Let $\mathscr{L}=\{P\}$ a language with one unary predicate. Let $T$ be a theory that claims that both $P$ and $\neg P$ are infinite. Prove that $T$ is a complete theory.
I tried to prove by structural induction on some formula $\varphi$:
Let $\mathcal M=\langle M,\sigma \rangle$ be a model for $T$.
If $\varphi = (c_{1} = c_{2})$, then $\sigma(c_{1})=\sigma(c_{2})$ iff $\mathcal M\vDash \varphi$,
Therefore only one of $T\cup{\{\varphi\} }$ or $T\cup{\{\neg \varphi\} }$ is consistent..
If $\varphi = P(c)$ then $\sigma(c)\in \sigma(P)$ iff $\mathcal M\vDash \varphi $,
Therefore only one of $T\cup{\{\varphi\} }$ or $T\cup{\{\neg \varphi\} }$ is consistent..
But I don't know how to procceed, and don't know if it's even a good way to start.
Let us prove that $T$ has quantifier elimination: every formula $\phi(x_1,\ldots,x_n)$ is equivalent to some quantifier-free formula $\psi(x_1,\ldots,x_n)$ modulo $T$. To prove this, it suffices to prove that every formula $\phi$ of the form $\exists y_1,\ldots,y_m. \bigwedge_{i\in I} R_i$ where the $R_i$ are literals $P$,$\neg P$, or $\neq$, is equivalent to a quantifier-free formula. Using the fact that $P$ and $\neg P$ are both infinite in models of $T$, one sees that such a formula is always equivalent to $\bigwedge_{i\in J} R_i$, where one only keeps the literals that involve only variables from $\{x_1,\ldots,x_n\}$.

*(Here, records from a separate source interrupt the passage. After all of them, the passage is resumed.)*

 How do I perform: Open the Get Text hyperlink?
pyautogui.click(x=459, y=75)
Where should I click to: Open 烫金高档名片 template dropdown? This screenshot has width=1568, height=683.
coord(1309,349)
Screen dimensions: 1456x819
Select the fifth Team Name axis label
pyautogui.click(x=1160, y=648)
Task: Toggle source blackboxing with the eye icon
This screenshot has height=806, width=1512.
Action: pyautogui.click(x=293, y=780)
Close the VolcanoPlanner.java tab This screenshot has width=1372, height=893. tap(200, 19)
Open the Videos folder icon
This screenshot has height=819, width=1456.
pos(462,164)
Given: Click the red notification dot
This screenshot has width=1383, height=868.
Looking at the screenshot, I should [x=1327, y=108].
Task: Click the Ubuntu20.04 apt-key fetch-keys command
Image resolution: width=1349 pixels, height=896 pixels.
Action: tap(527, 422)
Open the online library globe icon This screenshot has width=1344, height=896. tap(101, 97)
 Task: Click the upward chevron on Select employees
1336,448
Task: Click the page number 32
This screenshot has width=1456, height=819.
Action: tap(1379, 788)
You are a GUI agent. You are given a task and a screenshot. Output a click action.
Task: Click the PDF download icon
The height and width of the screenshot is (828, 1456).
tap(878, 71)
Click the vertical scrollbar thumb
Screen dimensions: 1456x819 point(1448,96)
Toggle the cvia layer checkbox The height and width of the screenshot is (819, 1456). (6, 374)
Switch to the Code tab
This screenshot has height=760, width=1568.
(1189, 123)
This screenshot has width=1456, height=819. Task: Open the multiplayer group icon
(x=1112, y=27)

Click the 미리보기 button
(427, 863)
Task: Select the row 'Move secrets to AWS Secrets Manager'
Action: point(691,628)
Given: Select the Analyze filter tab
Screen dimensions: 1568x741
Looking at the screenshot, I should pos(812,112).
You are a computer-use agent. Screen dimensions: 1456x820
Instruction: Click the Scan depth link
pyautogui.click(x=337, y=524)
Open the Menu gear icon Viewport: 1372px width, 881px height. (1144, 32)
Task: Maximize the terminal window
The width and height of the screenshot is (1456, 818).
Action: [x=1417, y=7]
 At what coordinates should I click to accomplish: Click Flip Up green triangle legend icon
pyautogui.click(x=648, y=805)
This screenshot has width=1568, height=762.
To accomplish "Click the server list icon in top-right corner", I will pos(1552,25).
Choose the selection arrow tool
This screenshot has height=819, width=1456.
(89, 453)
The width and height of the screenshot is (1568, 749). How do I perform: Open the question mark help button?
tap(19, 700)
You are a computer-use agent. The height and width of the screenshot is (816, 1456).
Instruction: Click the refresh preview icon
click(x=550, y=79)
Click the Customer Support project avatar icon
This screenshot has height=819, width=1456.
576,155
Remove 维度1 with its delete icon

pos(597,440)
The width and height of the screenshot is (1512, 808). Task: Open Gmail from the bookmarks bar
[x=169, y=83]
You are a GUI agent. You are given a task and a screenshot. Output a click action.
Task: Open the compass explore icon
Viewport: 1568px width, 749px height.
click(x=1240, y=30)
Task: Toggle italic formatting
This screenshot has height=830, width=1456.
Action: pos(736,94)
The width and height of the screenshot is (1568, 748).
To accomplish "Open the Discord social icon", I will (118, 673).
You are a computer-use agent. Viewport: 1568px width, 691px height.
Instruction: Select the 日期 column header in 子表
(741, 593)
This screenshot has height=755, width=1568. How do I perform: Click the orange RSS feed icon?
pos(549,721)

Let us now prove that given models $\mathbf A,\mathbf B$ of $T$, they both contain a common substructure (which is not necessarily a model of $T$). Here, any model of $T$ contains the substructure that consists of only one point, where this point is in $P$. This implies that $T$ is complete: if $\mathbf C$ is this one-point structure, we have by quantifier elimination that $\mathbf A_C\equiv \mathbf B_C$, where $\mathbf A_C$ is the structure obtained by adding one constant symbols which is interpreted by the point in $\mathbf C$. In particular, $\mathbf A\equiv\mathbf B$.
Another way to prove that $T$ is complete is Vaught's criterion: if $T$ is $\kappa$-categorical for some cardinal $\kappa$ at least as large as the cardinality of the language, then $T$ is complete. Indeed, if $\mathbf A$ is the unique up-to-isomorphism model of $T$ of size $\kappa$ and $\mathbf B$ is an arbitrary model of $T$, we have by Löwenheim-Skolem that either $|\mathbf B|<\kappa$ and there exists an elementary extension $\mathbf C$ of $\mathbf B$ of size $\kappa$, or $|\mathbf B|\geq\kappa$ and $\mathbf B$ has an elementary substructure $\mathbf C$ of size $\kappa$. In both cases, $\mathbf C$ is isomorphic to $\mathbf A$, so that $\mathbf B\equiv\mathbf A$ for all $\mathbf B$.
Then, if you can prove that $T$ is $\omega$-categorical, using Vaught's criterion we have that $T$ is complete. Now, $\omega$-categoricity has many equivalent formulations when the language is at most countable (see the Ryll-Nardzewski, Engelev, Svenonius theorem). For example, if there exists only finitely many inequivalent formulas with $n$ free variables for all $n\geq 1$, then $T$ is $\omega$-categorical. So given a formula with $n$ free variables, one obtains an equivalent quantifier-free formula with $n$ free variables by quantifier elimination. Since the language is finite, there are only finitely many inequivalent such formulas, and $T$ is $\omega$-categorical.